Render the part of the material that opens with the line containing "Click the Descripción text field" and closes with the line containing "(x=27, y=203)" as a Markdown table with columns Row and Line, leaving out blank lines.
-- Start Information supplied --
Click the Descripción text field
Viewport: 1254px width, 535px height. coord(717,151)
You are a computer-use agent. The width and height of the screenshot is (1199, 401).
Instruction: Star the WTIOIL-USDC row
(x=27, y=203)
-- End Information supplied --
-- Start Information supplied --
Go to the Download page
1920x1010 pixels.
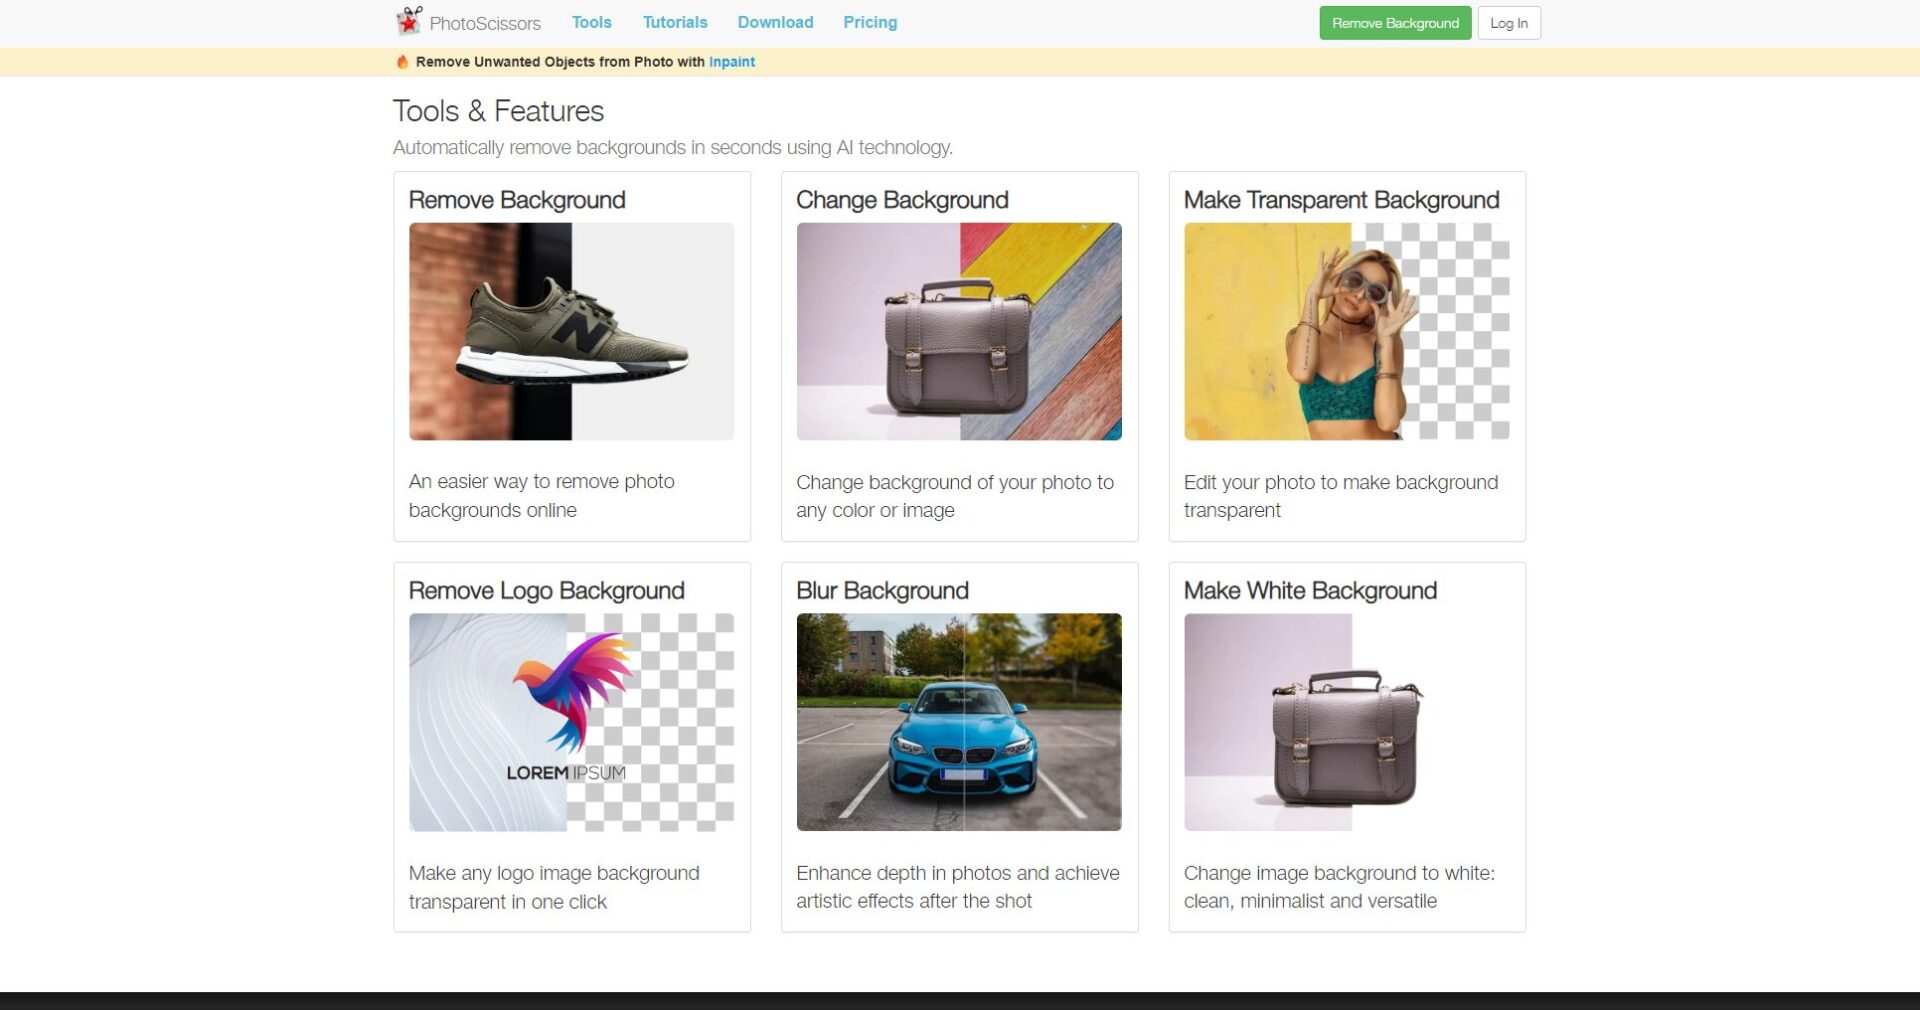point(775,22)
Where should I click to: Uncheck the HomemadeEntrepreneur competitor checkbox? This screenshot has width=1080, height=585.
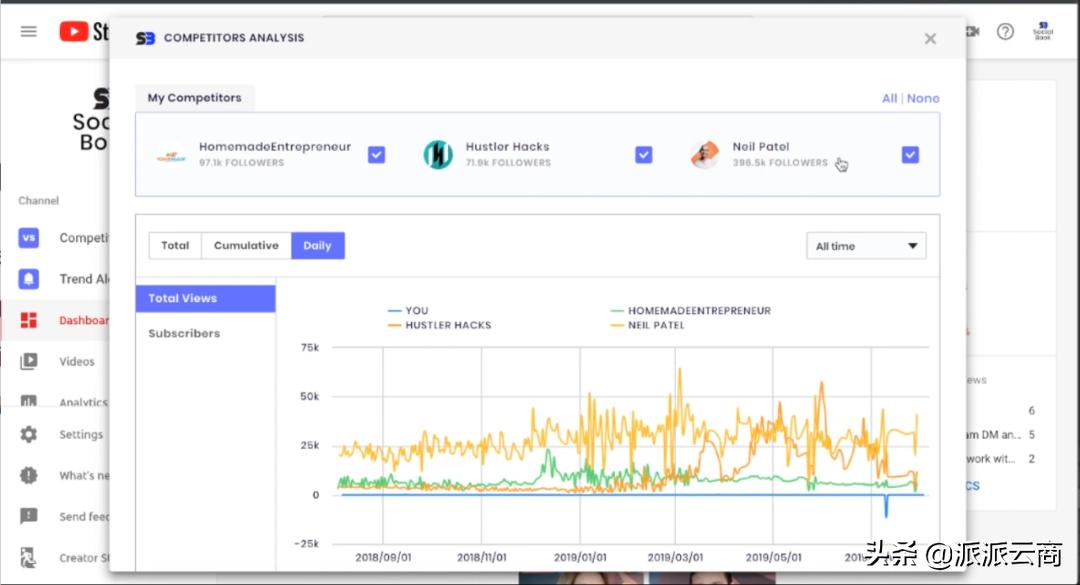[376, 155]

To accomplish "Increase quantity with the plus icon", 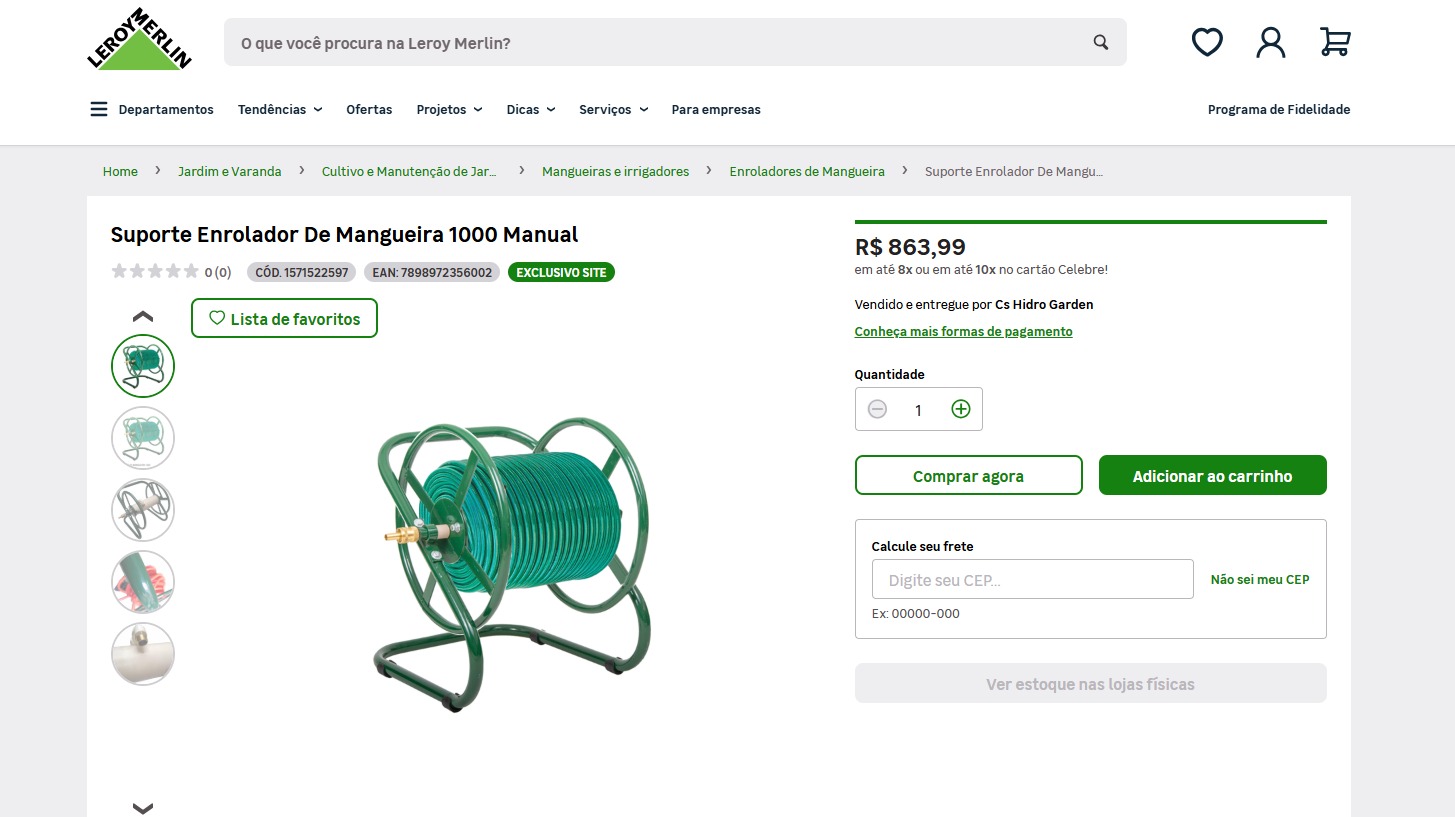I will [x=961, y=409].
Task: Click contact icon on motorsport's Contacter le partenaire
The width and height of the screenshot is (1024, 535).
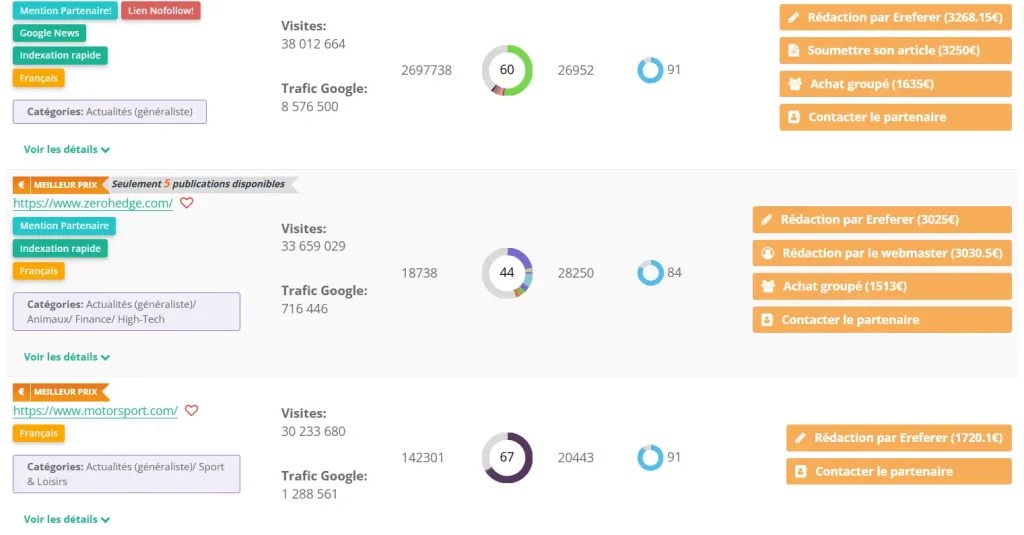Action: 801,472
-- End Information supplied --
**Exercise output:**
| Row | Line |
|---|---|
| 1 | Click the Descripción text field |
| 2 | Viewport: 1254px width, 535px height. coord(717,151) |
| 3 | You are a computer-use agent. The width and height of the screenshot is (1199, 401). |
| 4 | Instruction: Star the WTIOIL-USDC row |
| 5 | (x=27, y=203) |